• [What this task involves]
Line by line, return everything in the listing exactly.

• [Data section]
>>

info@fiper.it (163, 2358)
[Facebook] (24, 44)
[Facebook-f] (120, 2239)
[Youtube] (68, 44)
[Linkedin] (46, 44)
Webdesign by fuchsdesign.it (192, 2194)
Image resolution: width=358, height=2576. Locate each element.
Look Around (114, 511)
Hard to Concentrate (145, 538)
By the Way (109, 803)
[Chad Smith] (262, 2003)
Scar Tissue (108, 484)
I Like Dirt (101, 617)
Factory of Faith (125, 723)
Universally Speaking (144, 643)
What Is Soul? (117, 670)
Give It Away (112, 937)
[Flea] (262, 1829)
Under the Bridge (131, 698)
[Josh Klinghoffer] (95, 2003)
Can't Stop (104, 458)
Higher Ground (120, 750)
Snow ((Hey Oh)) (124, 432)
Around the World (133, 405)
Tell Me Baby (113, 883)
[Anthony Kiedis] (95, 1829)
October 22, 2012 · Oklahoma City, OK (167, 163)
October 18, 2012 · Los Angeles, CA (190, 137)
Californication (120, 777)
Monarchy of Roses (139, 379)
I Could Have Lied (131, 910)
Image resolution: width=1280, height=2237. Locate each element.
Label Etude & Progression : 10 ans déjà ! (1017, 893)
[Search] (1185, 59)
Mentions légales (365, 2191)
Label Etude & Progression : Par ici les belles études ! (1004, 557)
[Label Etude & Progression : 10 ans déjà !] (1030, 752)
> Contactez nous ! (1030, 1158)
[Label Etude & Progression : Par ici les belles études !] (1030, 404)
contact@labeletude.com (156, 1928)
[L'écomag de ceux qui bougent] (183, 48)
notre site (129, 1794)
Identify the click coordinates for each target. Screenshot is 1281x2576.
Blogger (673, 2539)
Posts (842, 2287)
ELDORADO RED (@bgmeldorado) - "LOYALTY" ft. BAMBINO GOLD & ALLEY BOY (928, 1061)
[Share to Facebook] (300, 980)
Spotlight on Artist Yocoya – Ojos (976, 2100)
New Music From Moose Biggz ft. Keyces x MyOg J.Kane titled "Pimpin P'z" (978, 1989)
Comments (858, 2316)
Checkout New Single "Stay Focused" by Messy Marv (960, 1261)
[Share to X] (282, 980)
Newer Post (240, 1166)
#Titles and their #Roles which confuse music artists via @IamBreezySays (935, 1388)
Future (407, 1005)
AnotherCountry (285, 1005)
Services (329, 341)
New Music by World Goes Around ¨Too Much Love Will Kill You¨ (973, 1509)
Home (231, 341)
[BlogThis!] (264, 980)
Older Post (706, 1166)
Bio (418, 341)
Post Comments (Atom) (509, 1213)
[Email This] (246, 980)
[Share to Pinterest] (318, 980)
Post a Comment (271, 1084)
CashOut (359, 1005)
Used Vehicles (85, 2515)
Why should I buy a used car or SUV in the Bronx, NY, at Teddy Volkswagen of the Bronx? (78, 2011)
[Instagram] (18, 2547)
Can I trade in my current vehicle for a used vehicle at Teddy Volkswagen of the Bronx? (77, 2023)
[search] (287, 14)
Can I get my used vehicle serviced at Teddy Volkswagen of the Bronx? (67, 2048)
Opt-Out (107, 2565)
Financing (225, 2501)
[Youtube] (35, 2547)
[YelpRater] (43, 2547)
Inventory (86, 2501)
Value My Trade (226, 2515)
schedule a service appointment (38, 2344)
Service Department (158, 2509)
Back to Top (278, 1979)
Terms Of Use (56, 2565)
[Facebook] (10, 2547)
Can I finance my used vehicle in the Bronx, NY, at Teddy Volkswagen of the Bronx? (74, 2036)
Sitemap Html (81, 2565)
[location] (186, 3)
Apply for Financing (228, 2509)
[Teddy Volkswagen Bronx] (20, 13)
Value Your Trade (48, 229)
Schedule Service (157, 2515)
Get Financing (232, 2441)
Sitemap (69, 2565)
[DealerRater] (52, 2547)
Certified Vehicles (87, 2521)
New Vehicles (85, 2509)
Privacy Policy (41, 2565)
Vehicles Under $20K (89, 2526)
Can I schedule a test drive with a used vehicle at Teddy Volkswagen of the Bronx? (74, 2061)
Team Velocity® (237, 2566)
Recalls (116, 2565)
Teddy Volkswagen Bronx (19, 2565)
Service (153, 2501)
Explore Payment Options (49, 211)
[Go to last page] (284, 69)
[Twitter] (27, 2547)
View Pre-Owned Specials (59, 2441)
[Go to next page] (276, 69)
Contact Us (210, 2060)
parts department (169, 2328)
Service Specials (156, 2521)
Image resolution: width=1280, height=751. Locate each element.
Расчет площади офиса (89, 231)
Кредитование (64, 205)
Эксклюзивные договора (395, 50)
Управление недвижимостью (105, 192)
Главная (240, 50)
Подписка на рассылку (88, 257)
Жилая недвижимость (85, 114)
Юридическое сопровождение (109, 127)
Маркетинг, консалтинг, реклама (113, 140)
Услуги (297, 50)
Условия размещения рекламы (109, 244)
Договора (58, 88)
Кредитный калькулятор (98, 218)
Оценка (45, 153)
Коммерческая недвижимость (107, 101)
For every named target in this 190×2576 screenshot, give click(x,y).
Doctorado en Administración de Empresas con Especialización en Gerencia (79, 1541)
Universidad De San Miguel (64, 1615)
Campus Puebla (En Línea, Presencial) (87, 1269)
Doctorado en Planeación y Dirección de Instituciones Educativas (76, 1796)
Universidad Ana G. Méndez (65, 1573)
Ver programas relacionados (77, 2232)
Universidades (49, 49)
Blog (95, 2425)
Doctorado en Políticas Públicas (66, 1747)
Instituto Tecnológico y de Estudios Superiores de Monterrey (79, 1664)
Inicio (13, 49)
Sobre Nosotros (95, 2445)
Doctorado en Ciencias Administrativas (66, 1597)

<<

• [Written response]
info@fiper.it (163, 2358)
[Facebook] (24, 44)
[Facebook-f] (120, 2239)
[Youtube] (68, 44)
[Linkedin] (46, 44)
Webdesign by fuchsdesign.it (192, 2194)
Image resolution: width=358, height=2576. Locate each element.
Look Around (114, 511)
Hard to Concentrate (145, 538)
By the Way (109, 803)
[Chad Smith] (262, 2003)
Scar Tissue (108, 484)
I Like Dirt (101, 617)
Factory of Faith (125, 723)
Universally Speaking (144, 643)
What Is Soul? (117, 670)
Give It Away (112, 937)
[Flea] (262, 1829)
Under the Bridge (131, 698)
[Josh Klinghoffer] (95, 2003)
Can't Stop (104, 458)
Higher Ground (120, 750)
Snow ((Hey Oh)) (124, 432)
Around the World (133, 405)
Tell Me Baby (113, 883)
[Anthony Kiedis] (95, 1829)
October 22, 2012 · Oklahoma City, OK (167, 163)
October 18, 2012 · Los Angeles, CA (190, 137)
Californication (120, 777)
Monarchy of Roses (139, 379)
I Could Have Lied (131, 910)
Image resolution: width=1280, height=2237. Locate each element.
Label Etude & Progression : 10 ans déjà ! (1017, 893)
[Search] (1185, 59)
Mentions légales (365, 2191)
Label Etude & Progression : Par ici les belles études ! (1004, 557)
[Label Etude & Progression : 10 ans déjà !] (1030, 752)
> Contactez nous ! (1030, 1158)
[Label Etude & Progression : Par ici les belles études !] (1030, 404)
contact@labeletude.com (156, 1928)
[L'écomag de ceux qui bougent] (183, 48)
notre site (129, 1794)
Identify the click coordinates for each target. Screenshot is 1281x2576.
Blogger (673, 2539)
Posts (842, 2287)
ELDORADO RED (@bgmeldorado) - "LOYALTY" ft. BAMBINO GOLD & ALLEY BOY (928, 1061)
[Share to Facebook] (300, 980)
Spotlight on Artist Yocoya – Ojos (976, 2100)
New Music From Moose Biggz ft. Keyces x MyOg J.Kane titled "Pimpin P'z" (978, 1989)
Comments (858, 2316)
Checkout New Single "Stay Focused" by Messy Marv (960, 1261)
[Share to X] (282, 980)
Newer Post (240, 1166)
#Titles and their #Roles which confuse music artists via @IamBreezySays (935, 1388)
Future (407, 1005)
AnotherCountry (285, 1005)
Services (329, 341)
New Music by World Goes Around ¨Too Much Love Will Kill You¨ (973, 1509)
Home (231, 341)
[BlogThis!] (264, 980)
Older Post (706, 1166)
Bio (418, 341)
Post Comments (Atom) (509, 1213)
[Email This] (246, 980)
[Share to Pinterest] (318, 980)
Post a Comment (271, 1084)
CashOut (359, 1005)
Used Vehicles (85, 2515)
Why should I buy a used car or SUV in the Bronx, NY, at Teddy Volkswagen of the Bronx? (78, 2011)
[Instagram] (18, 2547)
Can I trade in my current vehicle for a used vehicle at Teddy Volkswagen of the Bronx? (77, 2023)
[search] (287, 14)
Can I get my used vehicle serviced at Teddy Volkswagen of the Bronx? (67, 2048)
Opt-Out (107, 2565)
Financing (225, 2501)
[Youtube] (35, 2547)
[YelpRater] (43, 2547)
Inventory (86, 2501)
Value My Trade (226, 2515)
schedule a service appointment (38, 2344)
Service Department (158, 2509)
Back to Top (278, 1979)
Terms Of Use (56, 2565)
[Facebook] (10, 2547)
Can I finance my used vehicle in the Bronx, NY, at Teddy Volkswagen of the Bronx? (74, 2036)
Sitemap Html (81, 2565)
[location] (186, 3)
Apply for Financing (228, 2509)
[Teddy Volkswagen Bronx] (20, 13)
Value Your Trade (48, 229)
Schedule Service (157, 2515)
Get Financing (232, 2441)
Sitemap (69, 2565)
[DealerRater] (52, 2547)
Certified Vehicles (87, 2521)
New Vehicles (85, 2509)
Privacy Policy (41, 2565)
Vehicles Under $20K (89, 2526)
Can I schedule a test drive with a used vehicle at Teddy Volkswagen of the Bronx? (74, 2061)
Team Velocity® (237, 2566)
Recalls (116, 2565)
Teddy Volkswagen Bronx (19, 2565)
Service (153, 2501)
Explore Payment Options (49, 211)
[Go to last page] (284, 69)
[Twitter] (27, 2547)
View Pre-Owned Specials (59, 2441)
[Go to next page] (276, 69)
Contact Us (210, 2060)
parts department (169, 2328)
Service Specials (156, 2521)
Image resolution: width=1280, height=751. Locate each element.
Расчет площади офиса (89, 231)
Кредитование (64, 205)
Эксклюзивные договора (395, 50)
Управление недвижимостью (105, 192)
Главная (240, 50)
Подписка на рассылку (88, 257)
Жилая недвижимость (85, 114)
Юридическое сопровождение (109, 127)
Маркетинг, консалтинг, реклама (113, 140)
Услуги (297, 50)
Условия размещения рекламы (109, 244)
Договора (58, 88)
Кредитный калькулятор (98, 218)
Оценка (45, 153)
Коммерческая недвижимость (107, 101)
For every named target in this 190×2576 screenshot, give click(x,y).
Doctorado en Administración de Empresas con Especialización en Gerencia (79, 1541)
Universidad De San Miguel (64, 1615)
Campus Puebla (En Línea, Presencial) (87, 1269)
Doctorado en Planeación y Dirección de Instituciones Educativas (76, 1796)
Universidad Ana G. Méndez (65, 1573)
Ver programas relacionados (77, 2232)
Universidades (49, 49)
Blog (95, 2425)
Doctorado en Políticas Públicas (66, 1747)
Instituto Tecnológico y de Estudios Superiores de Monterrey (79, 1664)
Inicio (13, 49)
Sobre Nosotros (95, 2445)
Doctorado en Ciencias Administrativas (66, 1597)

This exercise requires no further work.